__WORK TO BE COMPLETED__:
Retype the records in full, and please keep the pictures out of the copy.

++++ TASK DATA ++++

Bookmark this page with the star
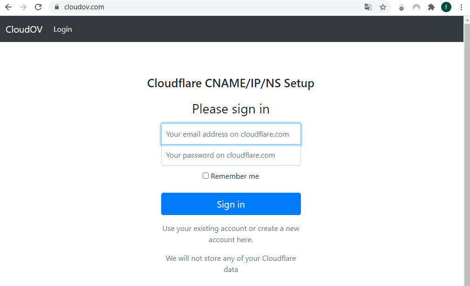The height and width of the screenshot is (286, 470). [383, 7]
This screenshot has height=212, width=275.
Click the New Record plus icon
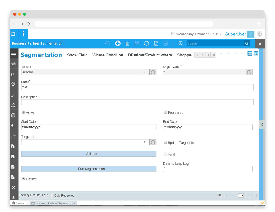click(118, 44)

++++

__TASK RESULT__:
Bookmark this page with the star
The height and width of the screenshot is (286, 470). [383, 7]
This screenshot has height=212, width=275.
Click the New Record plus icon
click(118, 44)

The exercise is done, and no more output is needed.